Your assignment = Two lines in the listing below mark the span: one contains "India TodayNE (69, 624)" and one contains "Terms and Conditions (110, 2512)". Reproduce both of them and everything between, exactly.

Raw data =
* * * * *
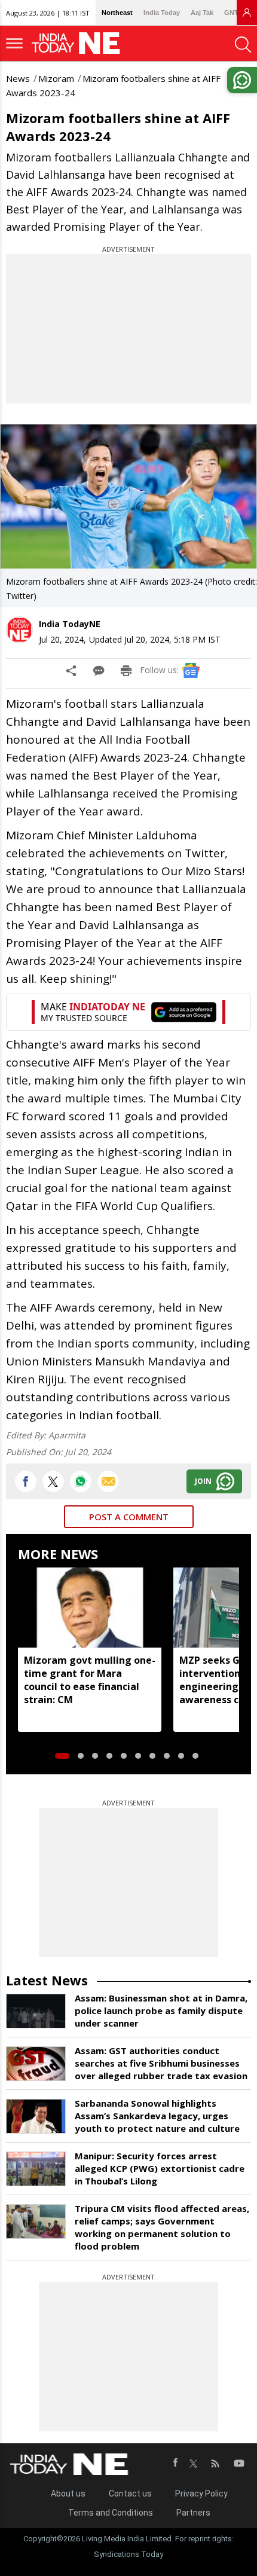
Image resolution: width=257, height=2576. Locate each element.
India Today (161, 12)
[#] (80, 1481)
* * * * *
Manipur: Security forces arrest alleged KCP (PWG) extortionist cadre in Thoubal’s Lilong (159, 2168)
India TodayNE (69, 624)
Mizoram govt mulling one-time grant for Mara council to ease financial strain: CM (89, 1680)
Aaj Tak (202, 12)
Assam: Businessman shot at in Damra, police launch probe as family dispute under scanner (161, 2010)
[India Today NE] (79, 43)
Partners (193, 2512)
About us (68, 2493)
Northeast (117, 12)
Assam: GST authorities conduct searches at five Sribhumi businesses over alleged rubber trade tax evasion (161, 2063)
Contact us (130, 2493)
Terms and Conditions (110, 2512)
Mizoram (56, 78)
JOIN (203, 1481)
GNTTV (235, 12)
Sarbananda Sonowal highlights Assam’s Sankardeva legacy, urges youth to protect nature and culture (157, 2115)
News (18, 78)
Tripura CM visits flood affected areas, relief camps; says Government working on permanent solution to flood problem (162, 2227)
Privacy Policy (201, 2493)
* * * * *
Exercise answer =
India TodayNE (69, 624)
Mizoram govt mulling one-time grant for Mara council to ease financial strain: CM (89, 1680)
Aaj Tak (202, 12)
Assam: Businessman shot at in Damra, police launch probe as family dispute under scanner (161, 2010)
[India Today NE] (79, 43)
Partners (193, 2512)
About us (68, 2493)
Northeast (117, 12)
Assam: GST authorities conduct searches at five Sribhumi businesses over alleged rubber trade tax evasion (161, 2063)
Contact us (130, 2493)
Terms and Conditions (110, 2512)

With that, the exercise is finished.